The following are some examples of the variations of my coat of arms. I drew all of these on Corel Draw and then used Corel Photo-Paint to modify them and to clean up the bitmapped images.



This first image was transfered to the computer from an original hand drawing I did. After it was scanned in it was in a very rough form, and without color (my original drawing was a pencil sketch). I used Corel's Photo trace program to make the image into a vector graphics format. This made the manipulation of the various objects in the draw program very easy, as compared to a bitmap editor. Each object in the image is a separate entity; this involved in separating each object out because the trace program made the image as one big vector image. I then placed the objects in their final positions, added color, and background.

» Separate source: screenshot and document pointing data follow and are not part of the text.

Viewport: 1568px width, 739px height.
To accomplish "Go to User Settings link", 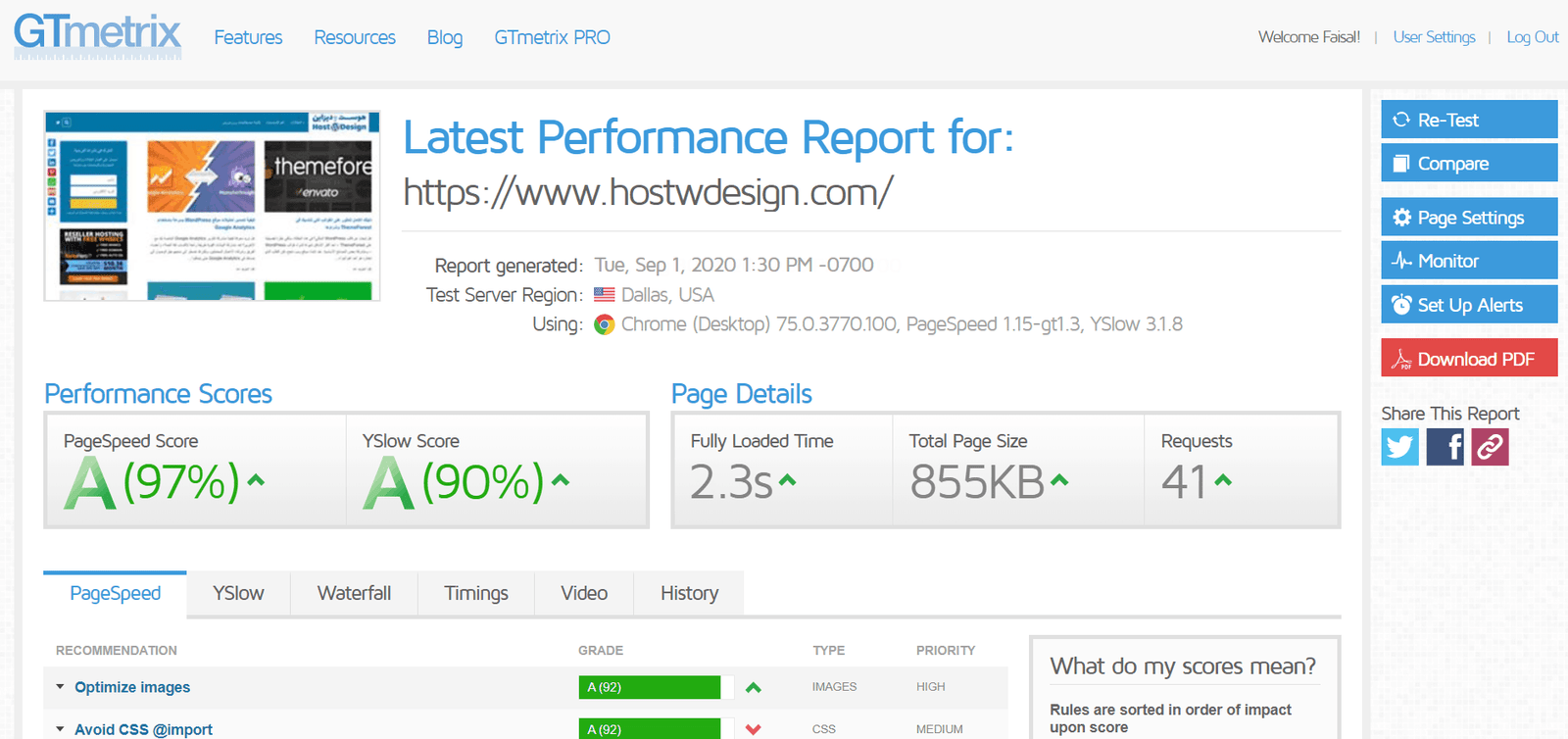I will tap(1434, 37).
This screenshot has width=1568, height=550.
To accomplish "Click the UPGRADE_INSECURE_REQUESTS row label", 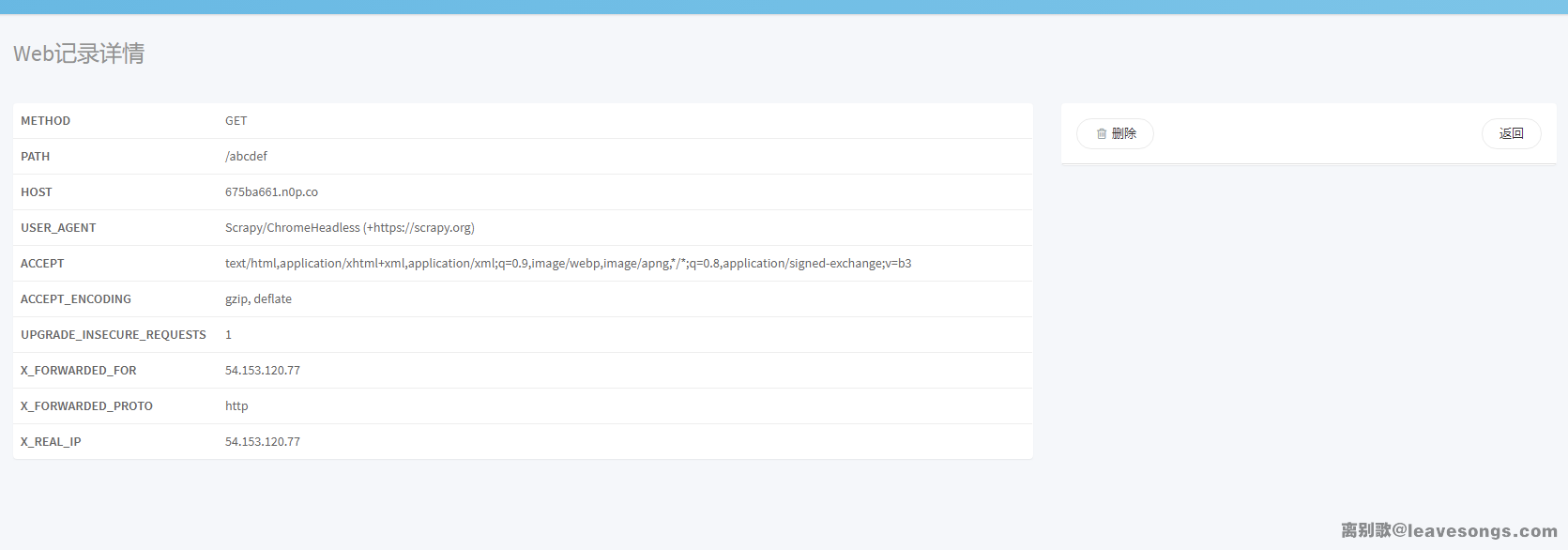I will pos(114,335).
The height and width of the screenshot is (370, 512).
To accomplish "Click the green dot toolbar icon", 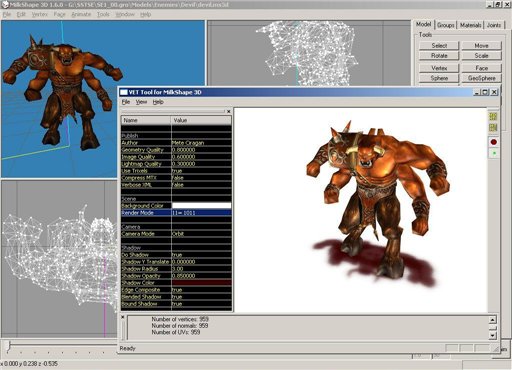I will (493, 153).
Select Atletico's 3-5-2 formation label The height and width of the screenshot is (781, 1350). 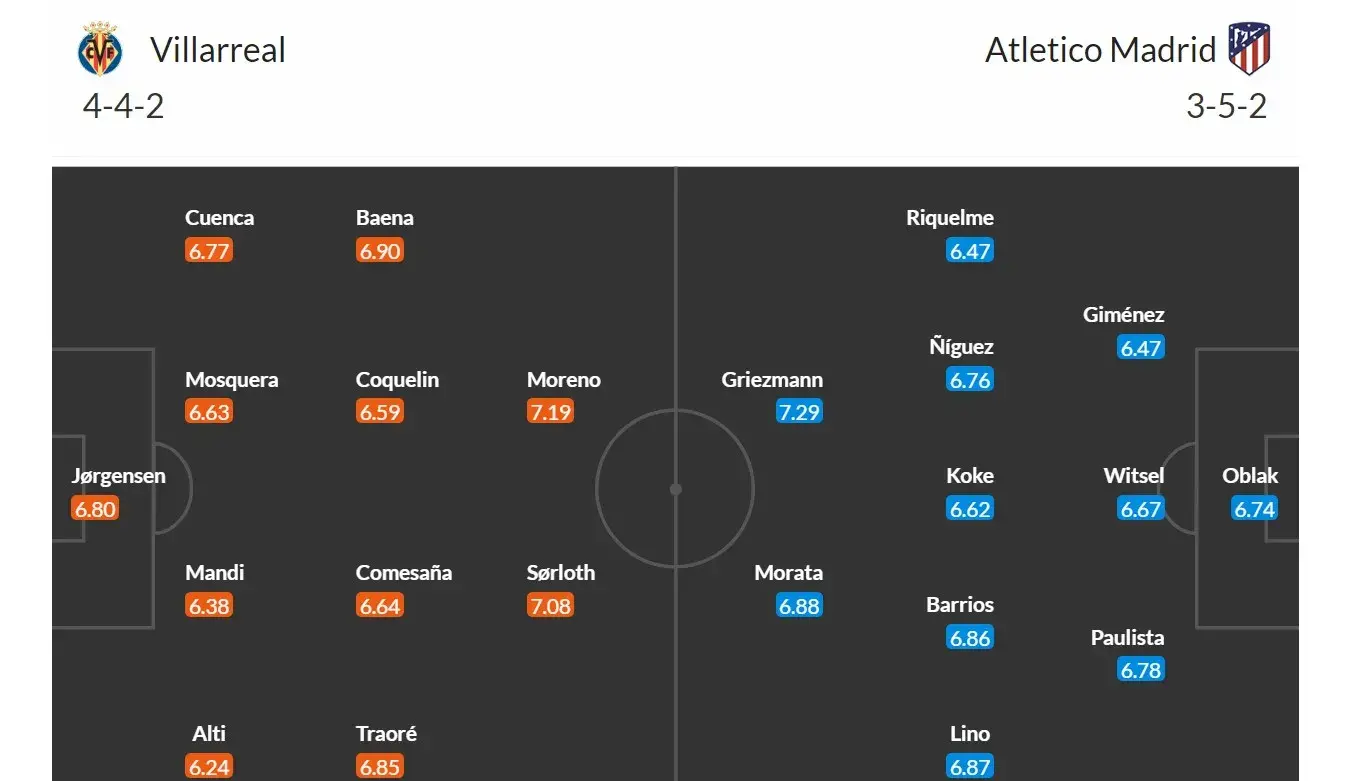(x=1226, y=106)
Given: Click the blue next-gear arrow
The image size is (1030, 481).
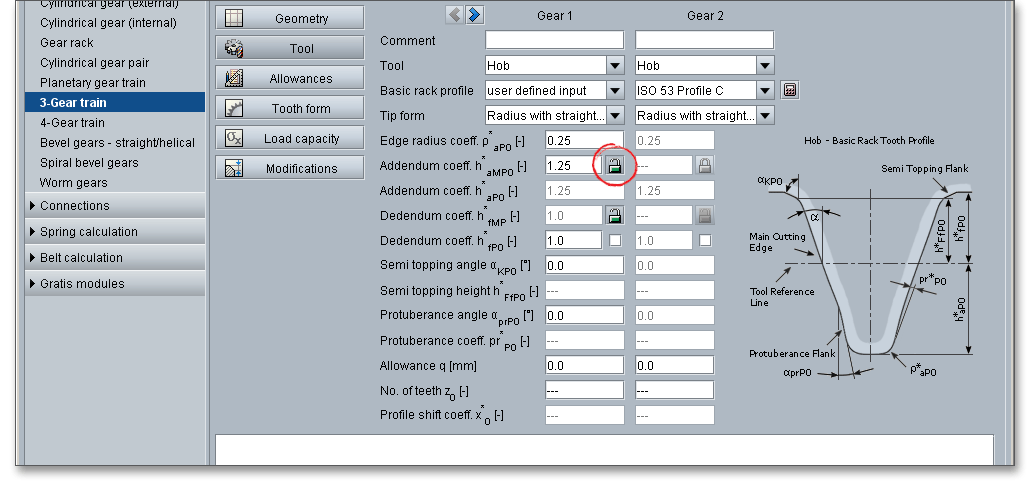Looking at the screenshot, I should pos(475,14).
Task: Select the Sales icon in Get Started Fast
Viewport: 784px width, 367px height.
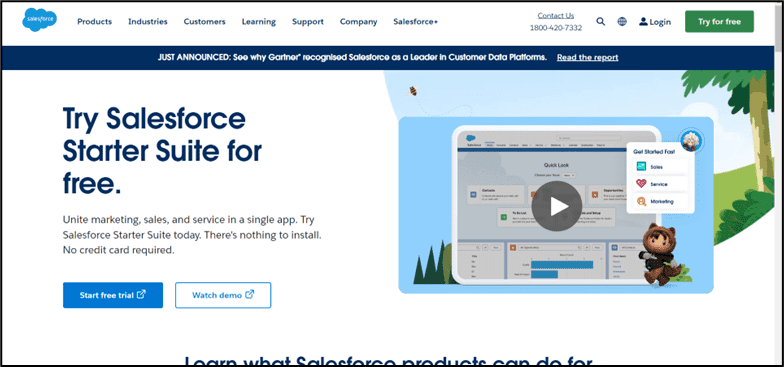Action: click(641, 167)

The clouds and the mountains are altered images that came with the Corel programs (after doing the other stuff, I was created out when it came to drawing clouds and mountains from scratch).



If you notice, this image contains much of the same elements that the first one has. This is the nice thing about vector graphics, each element is created separately (and it stays separate), and can be grouped in any way possible. This makes it much easier to change the elements of am image, than in a bitmap editor (like many paint programs). Because a bitmap editor saves the image as one element, any time you want to change the position, shape, and sometimes the color of an individual object inside the image, the complete area around the object must be redrawn (this can be a pain in the butt, espically if you have anything like fountain fills in the area to be modified).



This image was a little bit of work, but it wasn't too bad. What I did was to use the same objects that are in my original image, but I then edited the line vectors to reposition the hands and legs. I also selected the shield and the objects within it, and rotated it. I did have to redraw the pegasus' head to put it in the proper orientation.



This image is just a copy of the previous one, but to modify it I used Corel's Photo-paint program. Photo-paint is a bitmap editor, but since I didn't have to do major changes to the image (just add background, and texture the scroll), a bitmap editor is much handier (this is espically true since the background and the texture were already bitmapped images).



Here is the original pencil drawing that all of this work originated from.


The main drive for me to draw a coat of arms started when I was in junior high school, and I had to make a report on my family tree (this report had to include a coat of arms, and if the family didn't have one, then it would have to be created). Since my family's personal records only go back to my great-grandparents, and with my family history seeming to start at that point, I had to do a search for a possible family coat of arms. Tavenner is a Welsh name derived from the word tavern (bet ya that was hard to guess); most of the coat of arms associated with that name were also associated with a tavern. The ones that I kept finding reference to was one with the bust of a bare chested woman, and another, if I remember correctly, was just one womans' breast. Of course, this did not strike me as a good way to identify a family, plus there was no edvience that this was my family's coat of arms, so I decided to create my own. What I drew back then is a far cry from its final form, but what I drew placed more of an emphasis on a means of identifing me (a personal coat of arms, instead of a family coat of arms), as the final form does. I did this because I felt that I couldn't represent my family in the way that it might have wanted to, but that I knew how I wanted to be represented. The final drawing follows the heraldic rules (as my limited understanding of them allows), and it contains elements that reflects my beliefs and symbologies.